Hagane's grip slipped. His vision blurred.
"And this is the third:
For the heart that remembers the name it wishes to forget."
Hagane gasped.
He couldn't remember his first breathing form.
Couldn't remember his father's face.
Couldn't remember why he had drawn his sword in the first place.
He dropped to his knees.
Shinjuro finally stood. Calm. Almost tender.
He placed a hand on Hagane's shoulder and whispered:
"You'll remember when it's too late."
And he left.
⸻
Two Days Later
The Mist Hashira officially retired due to "neurological injury sustained in the field."
He could no longer fight.
He could no longer remember his own name without reading it.

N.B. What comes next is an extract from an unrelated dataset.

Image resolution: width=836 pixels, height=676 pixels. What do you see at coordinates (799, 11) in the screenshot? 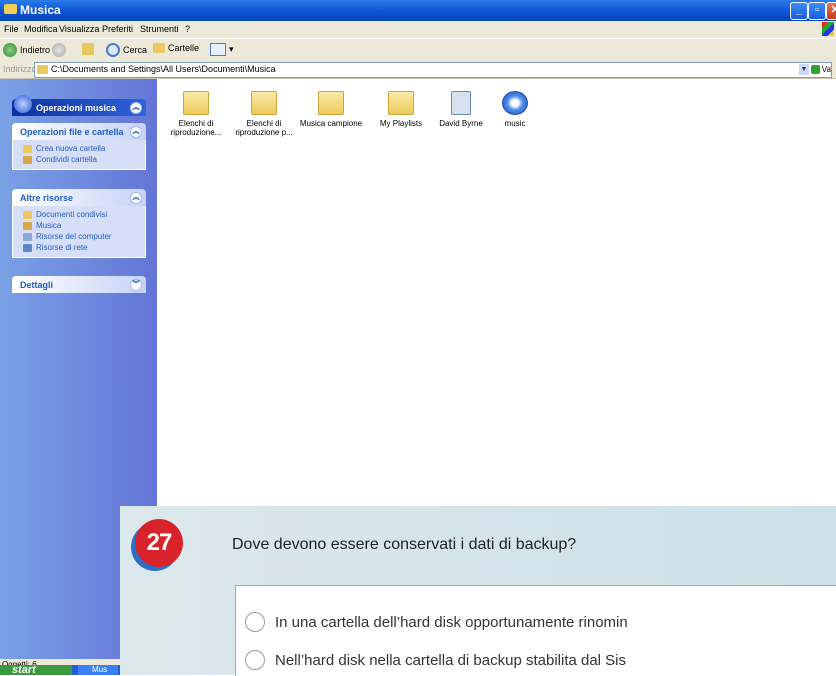
I see `minimize-button: _` at bounding box center [799, 11].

Only one word remained etched into his subconscious:
"Verses."
⸻
Shinjuro stood before a rusted mirror in the ruins of a forgotten temple—the one he was born in.
He looked at his reflection. His skin was pale, veined with black. His teeth longer now. His eyes two bottomless pits, flickering like candles in a crypt.
He spoke—not to himself, but to something deeper.
"I was never yours, Muzan.
I do not kneel. I do not pray to false gods.
I am not your spawn.
I am your replacement."
He gripped his blade.
Lit a match.
And began to burn his old slayer uniform, talisman by talisman.
The final verse of the chapter:
"This is the last verse:
For the corpse that thought itself holy."
The fire crackled. And from beneath the floorboards, something watched. Something without a name.